Pero tal vez, drogas como los psiquedélicos usadas como coadyuvantes vitales provocan que la gente mantenga una mente crítica y despierta ante la realidad que les rodea o que se salga de los parámetros establecidos por una sociedad aun más hipócrita, que se alarma ante el creciente número de consumidores de drogas ilegales cuando tienen toda suerte de fármacos hasta en la cocina. Aldous Huxley comparó a los sedantes hipnóticos con el “soma” de su novela Un mundo feliz por considerar que «acomodan al usuario en una adormilada indiferencia hacia lo interior y lo exterior, amortiguando la intensidad psíquica sin impulsar ninguna otra dimensión de conciencia»; para él constituyen el arquetipo perfecto de las drogas evasivas: “la analgesia emocional del opio se torna en ellos analgesia mental, libre de ensoñaciones y reflexividad” (Escohotado, 2005). El sueño de controlar nuestros humores con píldoras es hoy por hoy una utopía, sólo cumplida, durante breves instantes, precisamente por las drogas ilegales que sí tienen la capacidad, durante unas horas, de hacernos ver la realidad cotidiana como un decorado y aún nuestros miedos a la muerte como puertas a la percepción, como contaba Huxley del LSD, y que cualquier usuario comprueba en esos viajes al paraíso que se guardan en el bolsillo del pantalón en forma de cannabis, psiquedélicos, opiáceos…(Rendueles, 2005).
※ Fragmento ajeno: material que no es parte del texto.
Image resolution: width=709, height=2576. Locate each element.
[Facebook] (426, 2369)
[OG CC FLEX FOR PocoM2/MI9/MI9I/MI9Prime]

Lo cierto es que este es un problema cuya solución, como indicaba al principio de este artículo, pasa por una profunda revisión cultural y social, algo que los Poderes Económicos no están dispuestos a permitir. Por lo tanto, queda que algunos de los cuatro implicados en esta trama rompa el círculo provocando la reestructuración de los factores y la entrada de otros nuevos que ayuden a encontrar una fórmula que solvente los problemas vitales adyacentes de la sociedad neoliberal que se ha apoderado de esta solitaria aldea global. Y quizá, los mejores candidatos sean los pacientes, o nosotros mismos, pues está en nuestras manos el deber y el derecho de autosanarnos, de tomar parte activa en nuestra cura sin esperar que una pastilla arregle nuestros problemas o palie nuestro sufrimiento.
<<La felicidad es eso que nos emplaza desde el pasado y nos proyecta hacia el futuro>>
Bibliografía
– El País; Artículo, Madrid Junio 2006.
– Escohotado, Antonio: Historia General de las Drogas, Tomo III, Alianza, España, 1995.
– INSALUD; Indifarma 2001.
– Rendueles Guillermo, Artículo. 2005.